The real head-scratcher? This wallet, known as '0x9d9f823,' hadn't so much as glanced at its SHIB for over 60 days. Choosing a weekend for the move—a classic time for liquidity to go on vacation and prices to get jittery—only deepened the plot, like a degen scheduling a complex trade during a network congestion spike.
For 730 consecutive days, however, this address has maintained a ritual of breathtaking simplicity: withdraw SHIB from CoinOne. No deposits. No swaps. No yield farming side-quests or NFT flings. Just a relentless, monk-like accumulation from a single fount, exhibiting a level of focus most of us can't muster to check our own portfolio balances.

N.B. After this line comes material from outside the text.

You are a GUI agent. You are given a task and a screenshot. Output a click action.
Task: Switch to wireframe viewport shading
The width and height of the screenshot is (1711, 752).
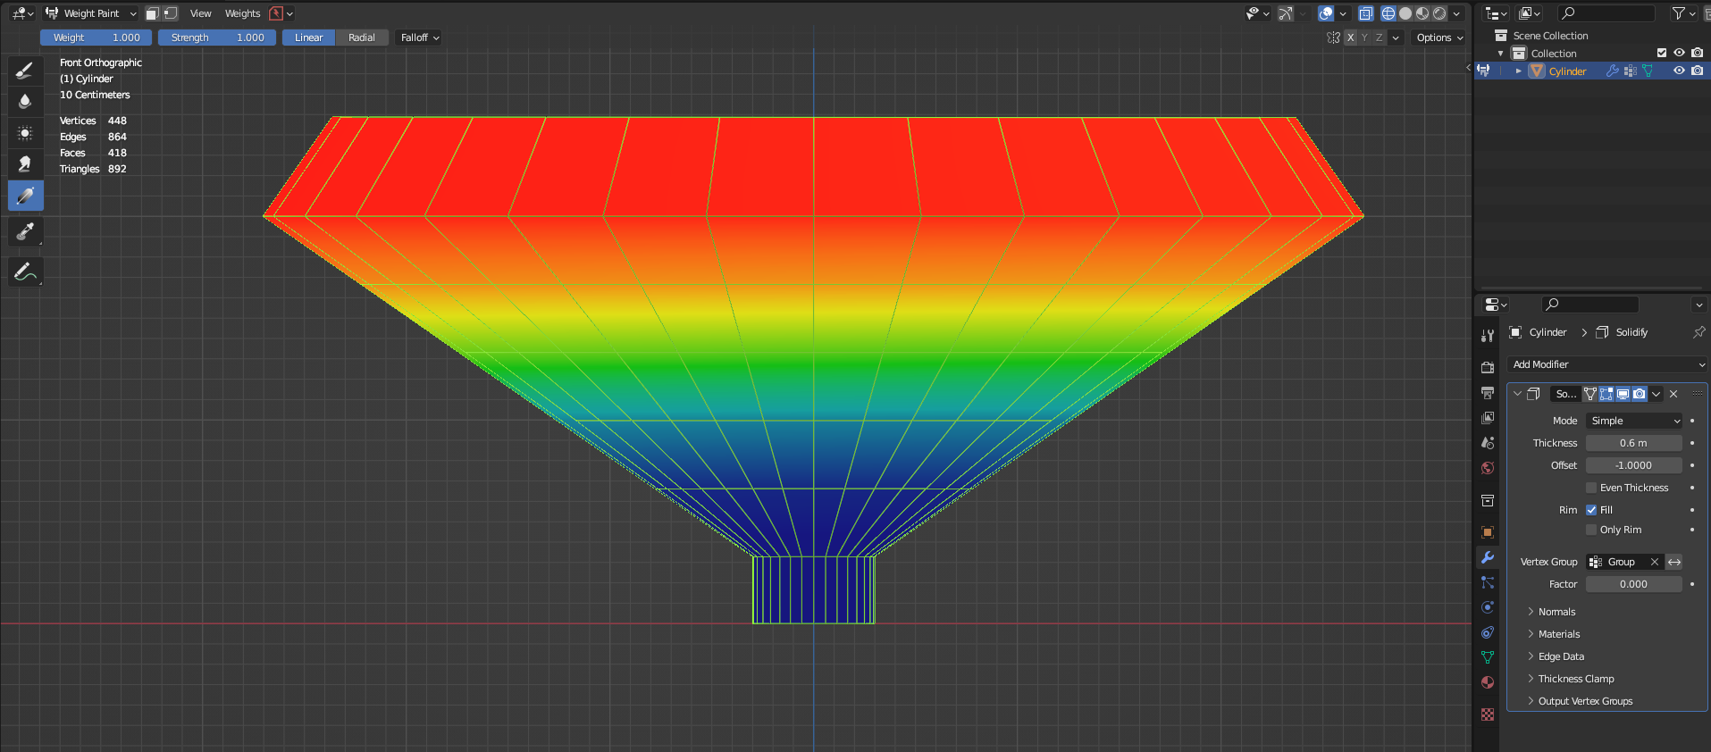click(1388, 13)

This kind of transactional celibacy is almost mythical in the promiscuous, scatterbrained world of crypto, where the average wallet has a more diverse history than a governance token voter.
Following this latest acquisition, the entity's SHIB treasury now totals 1.616 trillion tokens, valued at approximately $9.45 million. Its entire other holdings? A solitary Ether and some assorted token dust—the blockchain equivalent of finding a single, forgotten satoshi in the pocket of your old jeans.
The simplest, most boring explanation is probably correct: it's almost certainly a CoinOne internal wallet for cold storage or treasury management. Exchanges routinely funnel user assets into secure, segregated addresses. A wallet that only ever receives from one exchange and never spits anything back out is textbook behavior for that.
Yet, curiously, no major on-chain intelligence platform, including Arkham, has officially stamped it with an exchange tag. The "Entity" field remains conspicuously, and perhaps teasingly, blank—a mystery for the anons to chew on.
For SHIB markets, large-scale exits from exchanges are generally interpreted as a bullish signal, for what that's worth. Tokens migrating from trading venues to private wallets imply holders aren't itching to hit the sell button, theoretically reducing immediate liquid supply—or they're just preparing for a very, very long HODL.
This withdrawal adds to on-chain data suggesting accumulation persists even as SHIB's price action remains about as exciting as watching a validator queue. At last check, SHIB was trading around $0.00000573, down 4.42% for the day.